● YOUR ASSIGNMENT:
Below this line is a set of entries; quote exactly the lines from the line that contains "Where should I click to: Open" to the line that contains "Given: Switch to grid view layout icon", both lines included.

● SOURCE MATERIAL:
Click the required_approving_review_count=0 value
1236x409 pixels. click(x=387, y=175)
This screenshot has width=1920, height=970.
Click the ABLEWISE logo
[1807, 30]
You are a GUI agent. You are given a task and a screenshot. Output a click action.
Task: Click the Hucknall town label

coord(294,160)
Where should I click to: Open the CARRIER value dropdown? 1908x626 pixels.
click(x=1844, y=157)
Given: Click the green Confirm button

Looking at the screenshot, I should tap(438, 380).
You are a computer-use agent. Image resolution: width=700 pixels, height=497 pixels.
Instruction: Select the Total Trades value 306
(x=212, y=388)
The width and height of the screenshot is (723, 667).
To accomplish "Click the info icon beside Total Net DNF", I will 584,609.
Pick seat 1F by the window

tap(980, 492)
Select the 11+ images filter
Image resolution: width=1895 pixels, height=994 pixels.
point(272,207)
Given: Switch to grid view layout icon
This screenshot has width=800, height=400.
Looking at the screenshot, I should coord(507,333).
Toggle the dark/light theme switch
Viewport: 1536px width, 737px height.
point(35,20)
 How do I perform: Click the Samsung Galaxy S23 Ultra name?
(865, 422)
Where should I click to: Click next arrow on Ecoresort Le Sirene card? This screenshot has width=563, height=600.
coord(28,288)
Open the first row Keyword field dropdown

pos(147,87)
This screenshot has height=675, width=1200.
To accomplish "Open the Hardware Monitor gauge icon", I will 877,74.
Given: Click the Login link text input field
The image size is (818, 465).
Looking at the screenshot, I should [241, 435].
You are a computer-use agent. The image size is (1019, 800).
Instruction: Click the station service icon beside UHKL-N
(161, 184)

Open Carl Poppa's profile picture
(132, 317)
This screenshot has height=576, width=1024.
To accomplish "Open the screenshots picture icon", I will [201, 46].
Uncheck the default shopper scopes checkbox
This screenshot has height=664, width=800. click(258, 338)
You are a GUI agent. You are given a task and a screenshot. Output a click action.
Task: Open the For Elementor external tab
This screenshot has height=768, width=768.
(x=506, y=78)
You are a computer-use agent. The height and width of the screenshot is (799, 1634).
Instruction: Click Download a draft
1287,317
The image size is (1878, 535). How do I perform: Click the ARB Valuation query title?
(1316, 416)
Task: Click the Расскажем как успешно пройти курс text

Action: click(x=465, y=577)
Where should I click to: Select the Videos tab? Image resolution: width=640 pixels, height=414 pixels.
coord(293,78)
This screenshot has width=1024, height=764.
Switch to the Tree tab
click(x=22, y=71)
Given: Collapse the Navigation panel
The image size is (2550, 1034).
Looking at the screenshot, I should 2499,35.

● SOLUTION TO THE PROBLEM:
Where should I click to: Open the CARRIER value dropdown? 1908x626 pixels.
click(x=1844, y=157)
Given: Click the green Confirm button

Looking at the screenshot, I should tap(438, 380).
You are a computer-use agent. Image resolution: width=700 pixels, height=497 pixels.
Instruction: Select the Total Trades value 306
(x=212, y=388)
The width and height of the screenshot is (723, 667).
To accomplish "Click the info icon beside Total Net DNF", I will 584,609.
Pick seat 1F by the window

tap(980, 492)
Select the 11+ images filter
Image resolution: width=1895 pixels, height=994 pixels.
point(272,207)
Given: Switch to grid view layout icon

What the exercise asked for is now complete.